:: RECORDS FOR THIS TASK ::

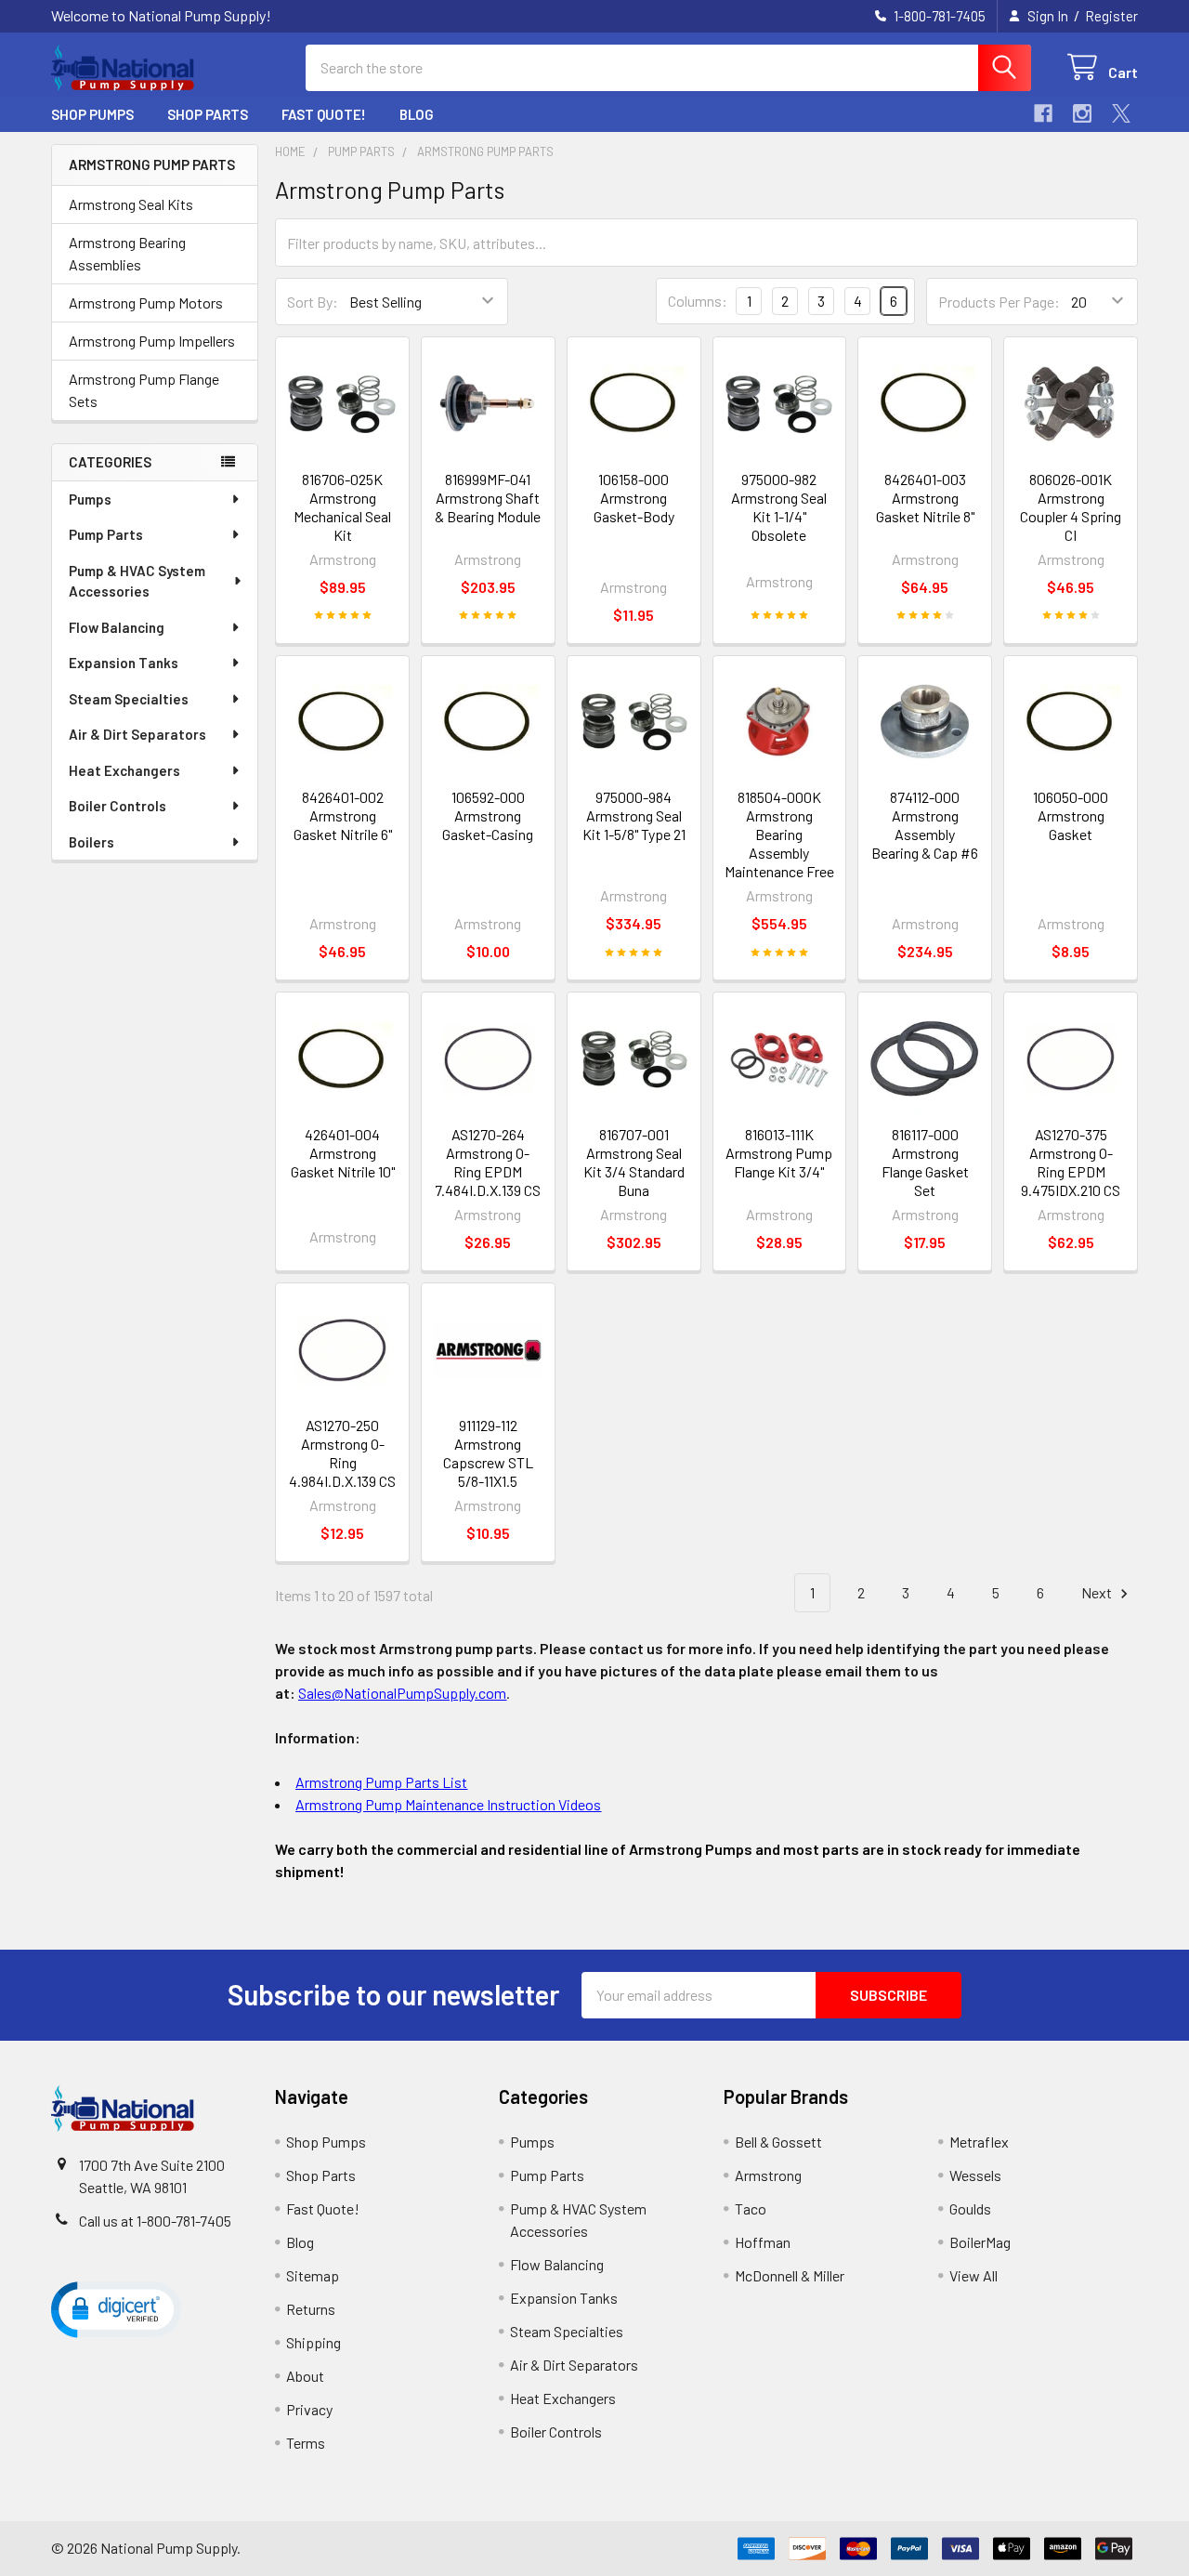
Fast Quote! (323, 114)
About (305, 2376)
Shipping (313, 2342)
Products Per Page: (999, 301)
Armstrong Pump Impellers (152, 340)
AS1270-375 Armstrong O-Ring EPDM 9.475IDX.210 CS (1070, 1162)
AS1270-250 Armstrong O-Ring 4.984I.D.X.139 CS (342, 1453)
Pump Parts (106, 534)
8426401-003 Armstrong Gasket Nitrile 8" (925, 497)
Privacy (309, 2409)
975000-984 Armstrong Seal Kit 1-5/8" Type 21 (634, 815)
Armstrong (768, 2175)
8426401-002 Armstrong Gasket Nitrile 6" (343, 815)
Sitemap (312, 2275)
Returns (310, 2309)
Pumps (90, 499)
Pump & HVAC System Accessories (137, 581)
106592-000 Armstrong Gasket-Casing (487, 815)
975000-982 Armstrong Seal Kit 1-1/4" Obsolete (779, 507)
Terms (305, 2442)
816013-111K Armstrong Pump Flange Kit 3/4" (778, 1152)
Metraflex (979, 2141)
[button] (116, 2308)
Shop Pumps (92, 114)
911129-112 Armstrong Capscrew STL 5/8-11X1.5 (488, 1453)
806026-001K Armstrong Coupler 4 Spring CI (1070, 507)
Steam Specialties (129, 698)
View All (973, 2275)
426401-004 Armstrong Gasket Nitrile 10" (343, 1152)
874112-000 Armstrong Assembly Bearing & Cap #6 (924, 824)
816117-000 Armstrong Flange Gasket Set (925, 1162)
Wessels (975, 2175)
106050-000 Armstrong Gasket (1070, 815)
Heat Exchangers (124, 770)
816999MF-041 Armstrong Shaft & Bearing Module (488, 497)
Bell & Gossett (778, 2141)
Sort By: (312, 301)
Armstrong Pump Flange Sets (144, 390)
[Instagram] (1082, 113)
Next (1098, 1592)
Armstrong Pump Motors (146, 302)
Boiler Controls (117, 805)
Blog (416, 114)
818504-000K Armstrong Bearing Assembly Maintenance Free (779, 834)
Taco (750, 2208)
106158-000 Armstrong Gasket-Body (634, 497)
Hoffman (762, 2242)
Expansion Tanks (123, 662)
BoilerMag (980, 2242)
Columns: (697, 300)
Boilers (91, 842)
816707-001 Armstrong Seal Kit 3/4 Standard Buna (634, 1162)
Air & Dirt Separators (137, 734)
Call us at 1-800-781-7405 (155, 2220)
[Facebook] (1043, 113)
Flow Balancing (116, 627)
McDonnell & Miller (789, 2275)
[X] (1121, 113)
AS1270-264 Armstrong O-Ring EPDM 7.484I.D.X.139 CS (488, 1162)
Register (1111, 15)
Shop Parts (207, 114)
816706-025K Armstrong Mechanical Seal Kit (342, 507)
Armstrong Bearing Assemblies (127, 253)
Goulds (970, 2208)
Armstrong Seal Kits (131, 204)
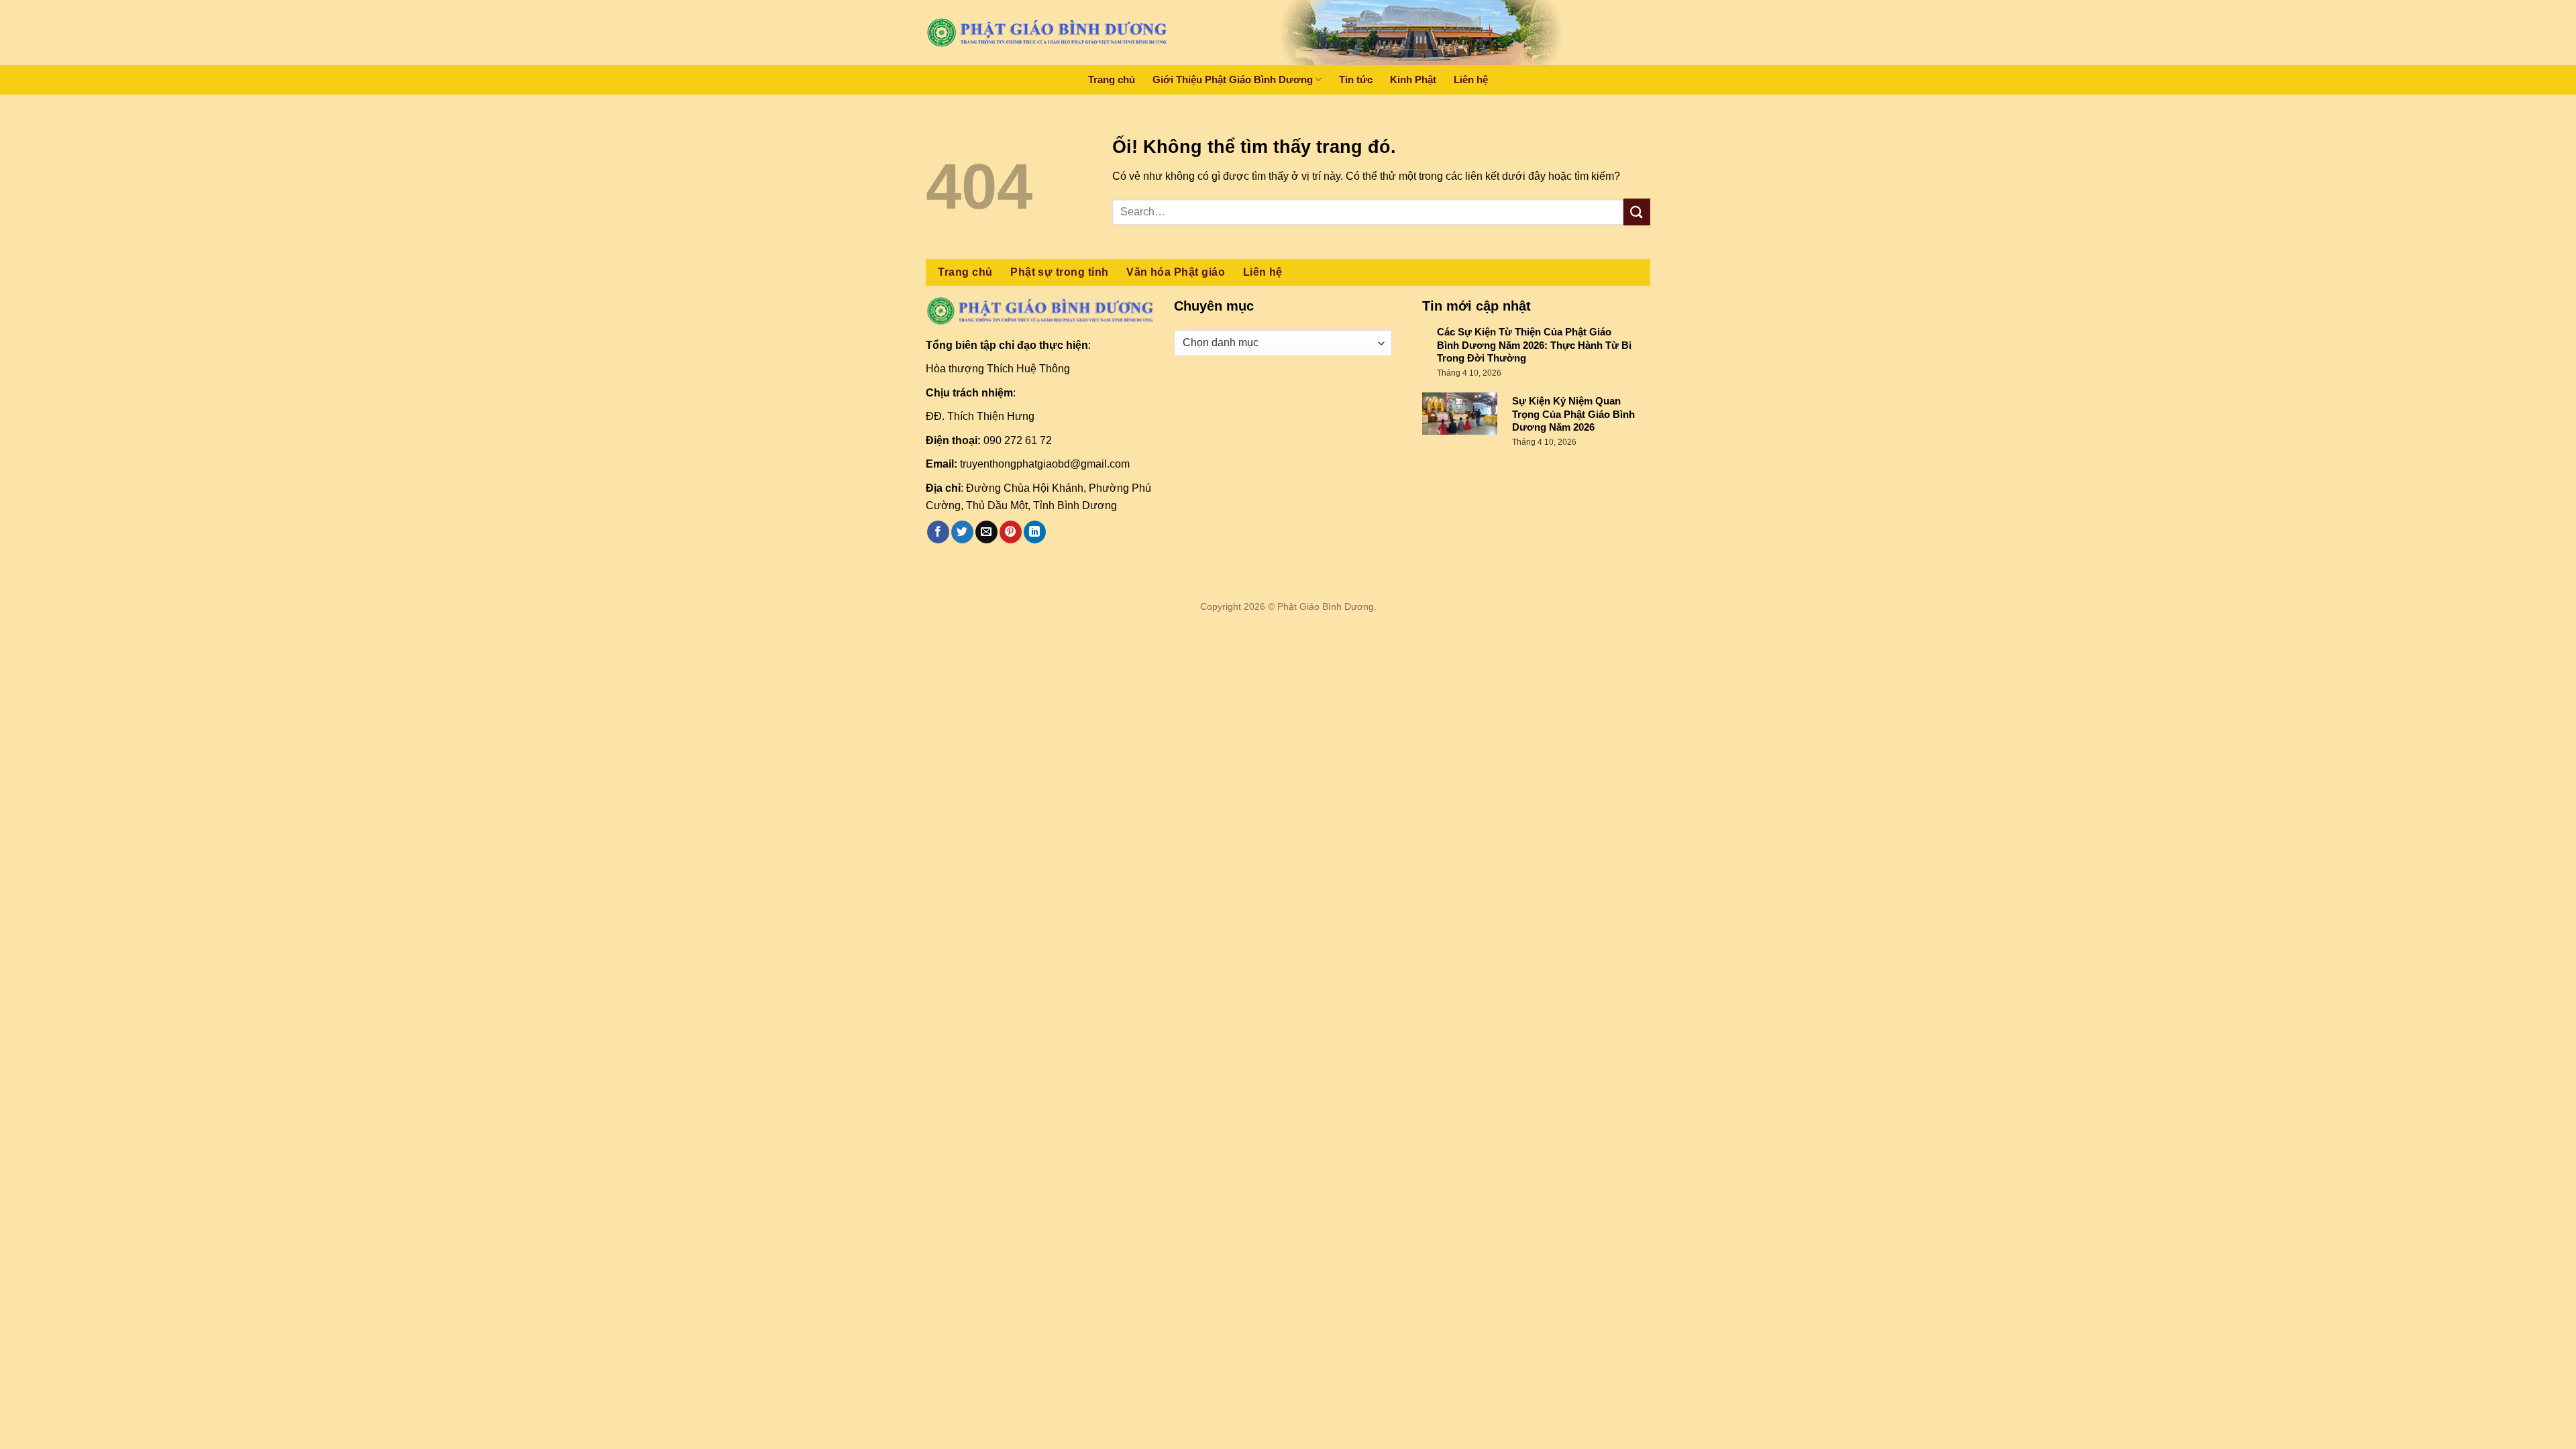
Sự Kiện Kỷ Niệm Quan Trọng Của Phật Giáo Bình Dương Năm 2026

:::

▶ [WHAT IS EXPECTED]: Restate, word for word and without pictures, the lines from the line containing "McDonnell & Miller (789, 2275)" to the last line of the records above.

▶ [RESPONSE]:
McDonnell & Miller (789, 2275)
[X] (1121, 113)
AS1270-264 Armstrong O-Ring EPDM 7.484I.D.X.139 CS (488, 1162)
Register (1111, 15)
Shop Parts (207, 114)
816706-025K Armstrong Mechanical Seal Kit (342, 507)
Armstrong Bearing Assemblies (127, 253)
Goulds (970, 2208)
Armstrong Seal Kits (131, 204)
Sự Kiện Kỷ Niệm Quan Trọng Của Phật Giáo Bình Dương Năm 2026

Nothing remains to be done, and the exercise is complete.